**INSTRUCTIONS FOR THE TASK:**
List every company or organization named in the passage on technology firms moving into finance.

**SUPPLIED PASSAGE:**
According to experts, it could be time for banking companies to sound the alarm. Big technology companies like Apple, and Amazon could be on their way to change the way we look at finance forever. In fact, the research group “McKinsey” has warned numerous organisations that while the latest launch of fintech startups might seem manageable enough – the more big technology groups get involved, the more banks will have to worry about.

Apparently, some of the biggest players in the technology world have begun to break down the barriers between different sectors, because they’re trying to be everything to everyone at once. In fact, Asian tech firms are some of the companies that indicate why banks should worry. For instance, Rakuten – the largest retail marketplace in Japan, currently has about 800,000 users. As well as selling products, that company also issues mortgages, credit cards, and other securities services too now.

In a similar vein, Alibaba of China have begun to explore their options in the banking and financial sectors, with asset management services, and loans. Now, in the western world, we’re beginning to see bigger tech companies taking the same route – albeit at a slower pace. Amazon is now offering loans for mid-sized and small companies, and Facebook is integrating options for peer to peer payments too. Soon, Apple will allow users on iMessage to send cash on their phones.

**STORED RECORDS:**
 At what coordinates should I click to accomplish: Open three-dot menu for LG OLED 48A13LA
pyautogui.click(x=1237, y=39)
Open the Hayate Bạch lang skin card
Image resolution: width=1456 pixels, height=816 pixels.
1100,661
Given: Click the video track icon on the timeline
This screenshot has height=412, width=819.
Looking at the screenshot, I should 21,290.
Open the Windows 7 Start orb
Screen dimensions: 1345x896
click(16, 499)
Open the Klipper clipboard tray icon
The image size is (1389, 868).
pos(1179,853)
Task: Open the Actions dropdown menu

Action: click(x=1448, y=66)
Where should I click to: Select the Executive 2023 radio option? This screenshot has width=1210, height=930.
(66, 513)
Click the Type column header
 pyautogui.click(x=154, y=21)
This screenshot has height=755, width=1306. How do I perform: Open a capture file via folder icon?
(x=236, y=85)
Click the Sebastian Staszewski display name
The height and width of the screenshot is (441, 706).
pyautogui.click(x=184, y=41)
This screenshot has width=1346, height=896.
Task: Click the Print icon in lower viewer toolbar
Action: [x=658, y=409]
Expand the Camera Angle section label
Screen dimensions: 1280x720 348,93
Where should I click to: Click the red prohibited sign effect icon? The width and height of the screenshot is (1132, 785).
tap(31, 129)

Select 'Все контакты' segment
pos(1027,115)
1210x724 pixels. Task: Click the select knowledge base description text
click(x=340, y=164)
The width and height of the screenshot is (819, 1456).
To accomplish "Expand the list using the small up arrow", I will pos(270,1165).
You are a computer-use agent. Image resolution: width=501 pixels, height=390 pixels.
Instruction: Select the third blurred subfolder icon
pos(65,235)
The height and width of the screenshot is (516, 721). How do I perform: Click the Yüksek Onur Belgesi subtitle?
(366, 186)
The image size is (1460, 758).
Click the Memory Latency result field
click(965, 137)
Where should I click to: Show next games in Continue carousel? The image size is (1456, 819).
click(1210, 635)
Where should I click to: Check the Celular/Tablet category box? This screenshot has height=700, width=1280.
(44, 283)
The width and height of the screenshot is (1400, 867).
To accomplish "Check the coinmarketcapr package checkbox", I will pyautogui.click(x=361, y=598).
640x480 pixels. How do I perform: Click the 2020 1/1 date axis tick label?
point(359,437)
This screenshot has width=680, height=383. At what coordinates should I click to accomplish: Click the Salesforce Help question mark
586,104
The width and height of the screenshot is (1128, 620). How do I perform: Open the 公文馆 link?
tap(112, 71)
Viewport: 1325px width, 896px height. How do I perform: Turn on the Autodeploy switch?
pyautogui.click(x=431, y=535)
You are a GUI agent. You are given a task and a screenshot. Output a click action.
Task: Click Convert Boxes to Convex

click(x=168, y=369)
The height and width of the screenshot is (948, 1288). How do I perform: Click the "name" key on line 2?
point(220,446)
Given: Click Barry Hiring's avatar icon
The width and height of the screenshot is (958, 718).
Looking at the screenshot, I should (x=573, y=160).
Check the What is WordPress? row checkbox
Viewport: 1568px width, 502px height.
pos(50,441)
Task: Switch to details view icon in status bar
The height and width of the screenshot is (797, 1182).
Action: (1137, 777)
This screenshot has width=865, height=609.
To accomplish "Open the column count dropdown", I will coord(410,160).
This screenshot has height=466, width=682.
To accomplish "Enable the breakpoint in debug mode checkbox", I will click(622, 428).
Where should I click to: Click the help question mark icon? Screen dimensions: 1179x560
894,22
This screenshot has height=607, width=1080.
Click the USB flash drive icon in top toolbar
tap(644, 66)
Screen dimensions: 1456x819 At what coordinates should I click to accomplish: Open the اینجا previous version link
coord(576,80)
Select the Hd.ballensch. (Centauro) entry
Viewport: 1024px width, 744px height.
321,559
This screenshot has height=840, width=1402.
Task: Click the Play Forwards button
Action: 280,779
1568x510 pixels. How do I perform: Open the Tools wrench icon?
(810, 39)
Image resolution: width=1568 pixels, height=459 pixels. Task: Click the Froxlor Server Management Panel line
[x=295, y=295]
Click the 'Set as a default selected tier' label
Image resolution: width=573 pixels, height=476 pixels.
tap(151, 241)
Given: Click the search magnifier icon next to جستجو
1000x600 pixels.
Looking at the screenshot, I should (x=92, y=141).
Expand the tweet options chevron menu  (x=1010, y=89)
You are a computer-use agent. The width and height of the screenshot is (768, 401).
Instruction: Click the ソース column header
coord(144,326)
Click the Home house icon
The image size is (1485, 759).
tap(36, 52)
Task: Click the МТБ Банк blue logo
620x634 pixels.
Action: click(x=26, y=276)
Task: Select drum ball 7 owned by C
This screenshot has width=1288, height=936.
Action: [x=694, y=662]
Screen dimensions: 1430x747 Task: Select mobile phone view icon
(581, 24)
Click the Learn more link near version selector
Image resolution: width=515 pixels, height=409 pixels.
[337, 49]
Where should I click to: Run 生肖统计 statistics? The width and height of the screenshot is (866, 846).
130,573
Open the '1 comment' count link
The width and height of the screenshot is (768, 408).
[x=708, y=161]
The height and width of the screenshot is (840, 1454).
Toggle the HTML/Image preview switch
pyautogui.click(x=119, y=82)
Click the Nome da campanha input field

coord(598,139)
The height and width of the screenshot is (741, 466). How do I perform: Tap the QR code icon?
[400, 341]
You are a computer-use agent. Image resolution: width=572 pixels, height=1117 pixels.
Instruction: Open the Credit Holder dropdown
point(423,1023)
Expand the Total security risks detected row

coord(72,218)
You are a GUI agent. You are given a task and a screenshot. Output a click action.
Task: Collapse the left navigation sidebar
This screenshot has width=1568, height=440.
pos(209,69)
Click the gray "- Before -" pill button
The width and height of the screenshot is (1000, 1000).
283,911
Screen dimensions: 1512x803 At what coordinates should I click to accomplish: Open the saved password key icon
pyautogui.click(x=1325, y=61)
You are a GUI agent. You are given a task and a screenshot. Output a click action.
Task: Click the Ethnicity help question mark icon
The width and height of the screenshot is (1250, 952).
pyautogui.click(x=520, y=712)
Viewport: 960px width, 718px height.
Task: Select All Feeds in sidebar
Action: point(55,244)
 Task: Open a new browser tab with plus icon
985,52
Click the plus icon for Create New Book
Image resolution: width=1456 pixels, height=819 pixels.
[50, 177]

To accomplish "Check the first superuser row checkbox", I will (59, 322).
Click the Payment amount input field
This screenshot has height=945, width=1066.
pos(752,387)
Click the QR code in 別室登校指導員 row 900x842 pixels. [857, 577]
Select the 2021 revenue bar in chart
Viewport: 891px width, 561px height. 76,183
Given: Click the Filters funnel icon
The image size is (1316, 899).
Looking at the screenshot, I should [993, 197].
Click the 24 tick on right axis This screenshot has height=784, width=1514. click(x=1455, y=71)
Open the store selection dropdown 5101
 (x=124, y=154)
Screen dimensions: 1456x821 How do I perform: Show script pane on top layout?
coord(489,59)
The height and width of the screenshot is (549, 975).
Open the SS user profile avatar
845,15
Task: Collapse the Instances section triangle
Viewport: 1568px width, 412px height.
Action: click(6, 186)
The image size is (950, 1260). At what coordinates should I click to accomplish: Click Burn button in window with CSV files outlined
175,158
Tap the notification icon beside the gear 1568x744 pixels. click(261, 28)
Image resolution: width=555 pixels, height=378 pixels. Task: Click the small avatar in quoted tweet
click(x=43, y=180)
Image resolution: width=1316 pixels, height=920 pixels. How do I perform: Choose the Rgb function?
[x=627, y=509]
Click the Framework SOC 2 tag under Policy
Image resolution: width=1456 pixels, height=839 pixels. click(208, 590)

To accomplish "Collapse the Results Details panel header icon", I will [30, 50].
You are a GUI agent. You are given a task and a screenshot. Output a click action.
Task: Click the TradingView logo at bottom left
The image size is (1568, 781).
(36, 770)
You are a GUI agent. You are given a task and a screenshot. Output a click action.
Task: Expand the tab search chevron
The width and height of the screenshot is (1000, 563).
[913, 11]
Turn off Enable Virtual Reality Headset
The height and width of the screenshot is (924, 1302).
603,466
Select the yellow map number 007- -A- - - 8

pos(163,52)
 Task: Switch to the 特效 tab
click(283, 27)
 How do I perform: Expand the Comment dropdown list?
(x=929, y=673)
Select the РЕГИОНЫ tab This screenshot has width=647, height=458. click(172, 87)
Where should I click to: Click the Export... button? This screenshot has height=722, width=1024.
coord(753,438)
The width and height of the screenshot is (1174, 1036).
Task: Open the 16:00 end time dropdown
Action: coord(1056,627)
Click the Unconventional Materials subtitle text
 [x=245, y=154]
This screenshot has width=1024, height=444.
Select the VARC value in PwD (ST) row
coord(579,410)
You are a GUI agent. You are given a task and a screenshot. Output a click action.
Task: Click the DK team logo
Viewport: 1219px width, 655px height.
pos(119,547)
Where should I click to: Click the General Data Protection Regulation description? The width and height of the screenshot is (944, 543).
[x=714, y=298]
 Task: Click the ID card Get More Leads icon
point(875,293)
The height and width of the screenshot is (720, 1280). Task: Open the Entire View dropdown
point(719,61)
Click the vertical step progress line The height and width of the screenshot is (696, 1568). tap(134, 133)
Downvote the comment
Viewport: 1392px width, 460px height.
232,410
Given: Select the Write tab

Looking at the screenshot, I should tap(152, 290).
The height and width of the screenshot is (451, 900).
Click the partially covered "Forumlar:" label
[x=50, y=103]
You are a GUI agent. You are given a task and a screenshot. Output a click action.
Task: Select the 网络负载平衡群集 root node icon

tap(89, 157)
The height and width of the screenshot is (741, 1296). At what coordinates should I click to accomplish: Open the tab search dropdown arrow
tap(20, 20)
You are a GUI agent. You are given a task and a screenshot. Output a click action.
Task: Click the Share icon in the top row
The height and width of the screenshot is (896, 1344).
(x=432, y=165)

**COMPLETED EXERCISE:**
Apple, Amazon, McKinsey, Rakuten, Alibaba, Facebook